Как-то так само собою получилось, что Сергей Иванович стал регулярно появляться на занятиях кружка. Конечно, ему и в голову не приходило самому пробовать рисовать, но он с увлечением следил за тем, что делает Малыш. А тот продолжал писать своих диковинных зверей и птиц, а однажды нарисовал портрет чертежника. Это был странный портрет – явного сходства не было никакого, но узнать старика можно было не только по очкам: что-то угловатое и вместе с тем доброе было в этом лице с обвисшими губами. И что-то смешное: то ли излишне удлиненная голова с торчащими ушами, то ли очень тонкая, кадыкастая шея; он сильно смахивал на старого, облезлого гуся, уже не способного ни шипеть, ни щипаться.
А тот, глянув на свой портрет, сказал обиженно:
– Художник должен человека изображать лучше, чем он есть в жизни, а не хуже, а ты…
– А почему лучше? – удивился Малыш.
– Искусство, как я понимаю, призвано украшать жизнь, а не уродовать ее, – напыщенно ответил чертежник.
– Не знаю, – неожиданно вмешался в разговор Сергей Иванович. – Думается, искусство – это как человек другого видит и что про него думает. Верно, Малыш?
– Не знаю, – сумрачно ответил Малыш.
– Вот и я не знаю, – засмеялся Сергей Иванович.

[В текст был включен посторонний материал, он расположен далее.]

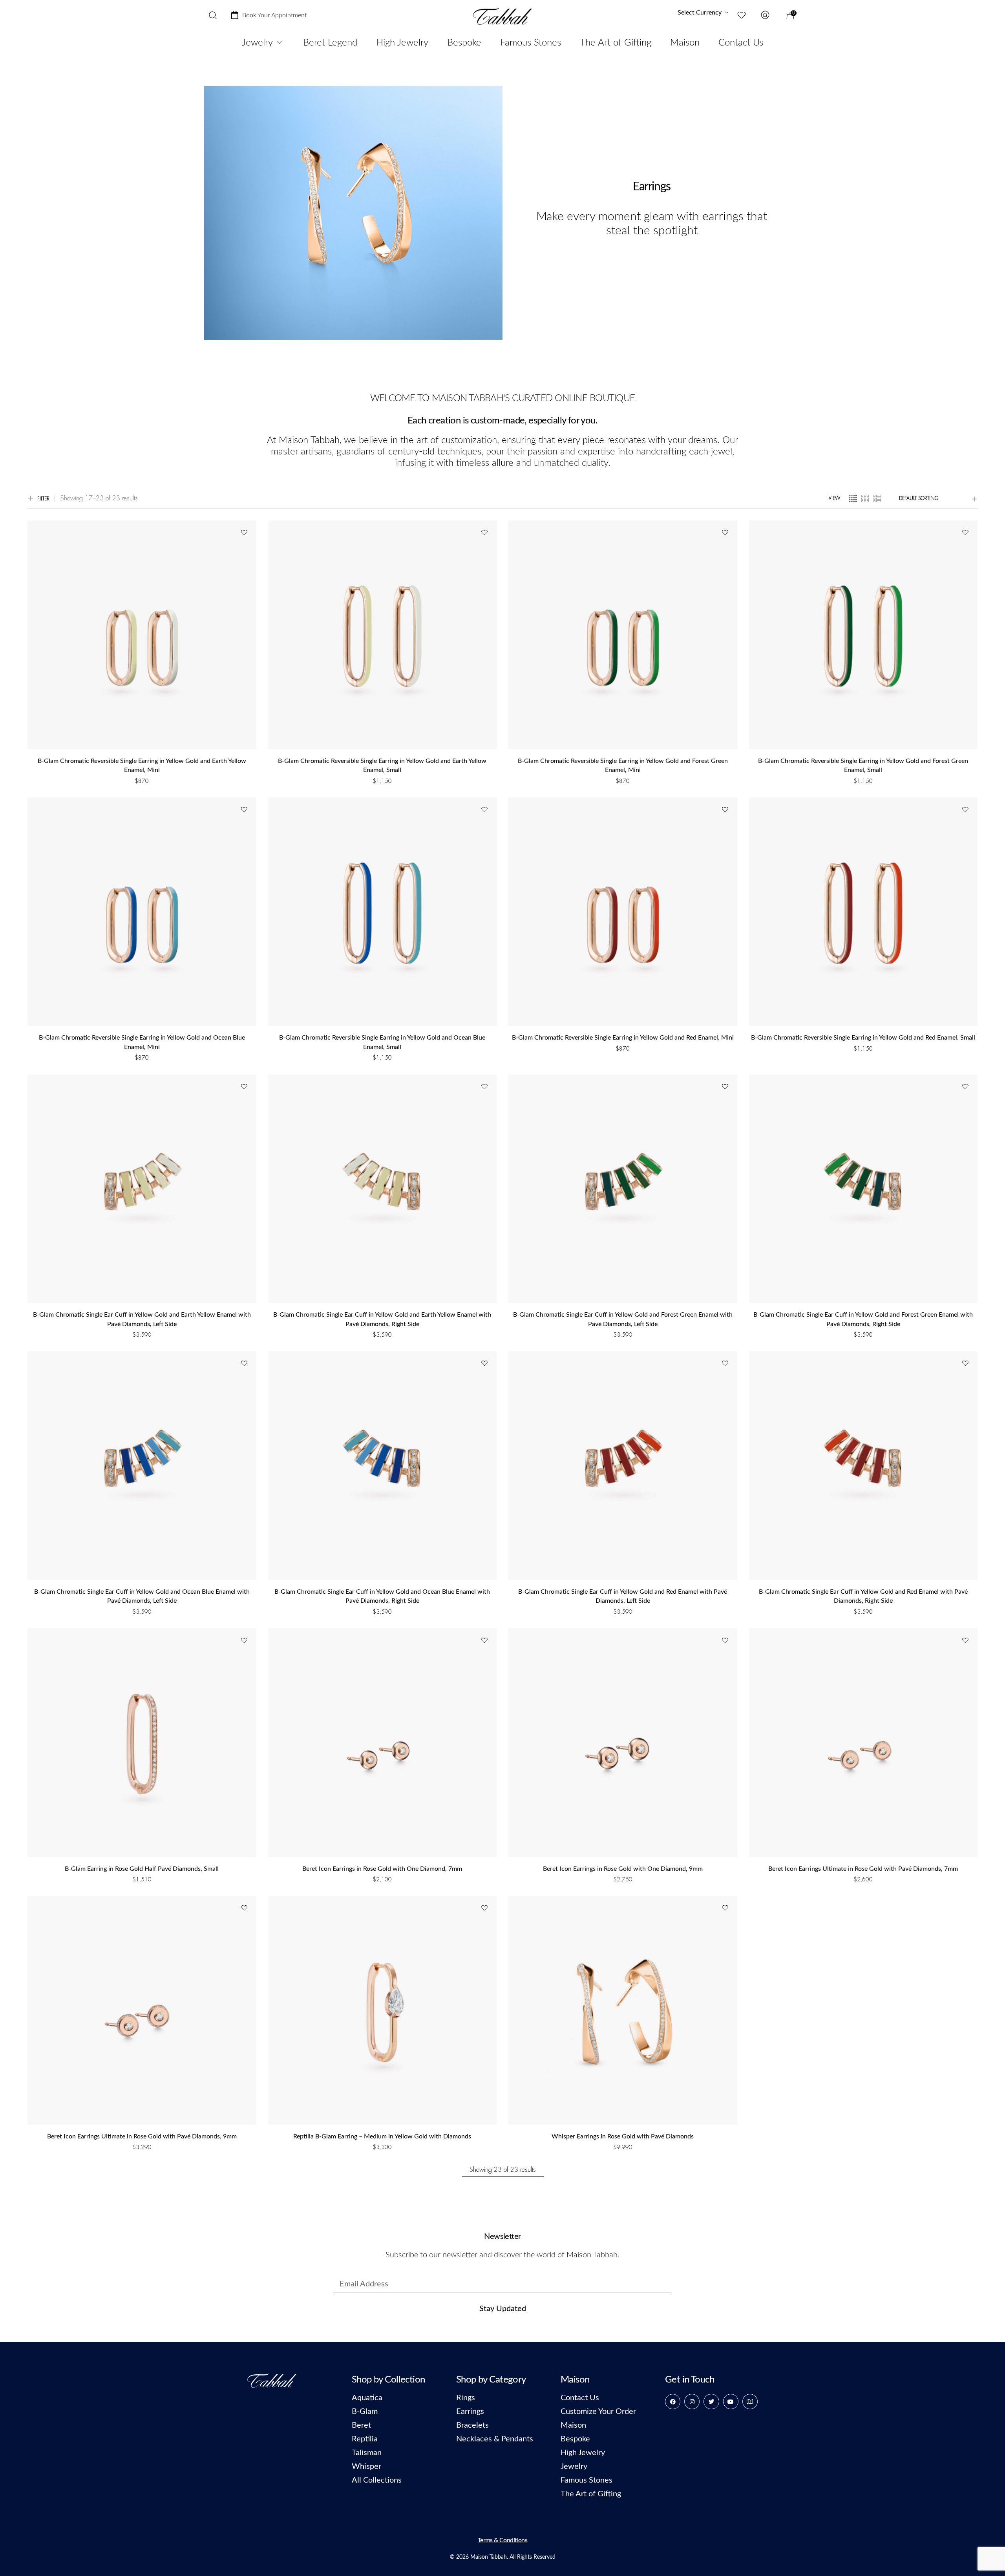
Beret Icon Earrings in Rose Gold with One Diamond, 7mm (382, 1869)
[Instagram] (692, 2401)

Все крепче привязывался старый мастер к этому молчаливому, замкнутому пареньку, хоть и старался, чтобы другие ребята не заметили этого. Своих детей у Сергея Ивановича не было: жена умерла в Ленинграде, в блокаду, когда он был на фронте – поехала навестить больную мать, застряла да так и не вернулась; больше он не женился, хоть в невестах недостатка не было – тридцатипятилетний вдовец, был он строен, мускулист, с темным, цыгановатым лицом и казался много моложе своих лет, хотя из-за осколка, засевшего в легких, всегда негромко, сухо покашливал. Руки у него были умные, глаз точный, его ценили на заводе, куда он вернулся после фронта. Старел он как-то незаметно – не матерел, а становился будто еще суше, стройнее, только лицо темнело, словно покрывалось патиной.